#### Task inputs ####
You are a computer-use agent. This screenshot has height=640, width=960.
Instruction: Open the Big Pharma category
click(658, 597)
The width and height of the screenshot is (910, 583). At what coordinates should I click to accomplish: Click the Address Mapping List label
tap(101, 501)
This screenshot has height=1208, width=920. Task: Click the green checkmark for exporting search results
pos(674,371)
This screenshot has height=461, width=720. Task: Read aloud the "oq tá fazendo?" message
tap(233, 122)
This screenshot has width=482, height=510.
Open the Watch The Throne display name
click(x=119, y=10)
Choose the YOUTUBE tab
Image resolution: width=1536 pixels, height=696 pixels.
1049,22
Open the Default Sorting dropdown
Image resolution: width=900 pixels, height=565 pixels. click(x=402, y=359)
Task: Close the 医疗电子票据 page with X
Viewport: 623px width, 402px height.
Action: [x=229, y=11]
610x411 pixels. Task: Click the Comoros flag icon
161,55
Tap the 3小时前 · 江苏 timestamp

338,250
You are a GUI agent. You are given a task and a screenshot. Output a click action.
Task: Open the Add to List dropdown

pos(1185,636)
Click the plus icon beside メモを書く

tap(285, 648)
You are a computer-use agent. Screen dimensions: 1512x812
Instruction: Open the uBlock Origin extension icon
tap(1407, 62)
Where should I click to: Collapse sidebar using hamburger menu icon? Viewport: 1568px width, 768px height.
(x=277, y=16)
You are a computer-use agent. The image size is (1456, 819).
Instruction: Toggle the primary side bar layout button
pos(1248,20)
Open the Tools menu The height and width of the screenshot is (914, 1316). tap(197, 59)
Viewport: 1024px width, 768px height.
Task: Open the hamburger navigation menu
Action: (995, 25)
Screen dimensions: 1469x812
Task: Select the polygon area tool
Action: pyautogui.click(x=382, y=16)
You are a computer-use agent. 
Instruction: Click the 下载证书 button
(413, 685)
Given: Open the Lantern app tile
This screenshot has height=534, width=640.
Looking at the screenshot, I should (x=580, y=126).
####
▸ Exercise instructions
Could you rewrite the stretch of the material from the line containing "The width and" through the line containing "tap(233, 122)", requests included, raising every coordinate value in the answers by 65?

▸ Full answer
The width and height of the screenshot is (910, 583). At what coordinates should I click to accomplish: Click the Address Mapping List label
tap(166, 566)
This screenshot has height=1208, width=920. Task: Click the green checkmark for exporting search results
pos(739,436)
This screenshot has height=461, width=720. Task: Read aloud the "oq tá fazendo?" message
tap(298, 187)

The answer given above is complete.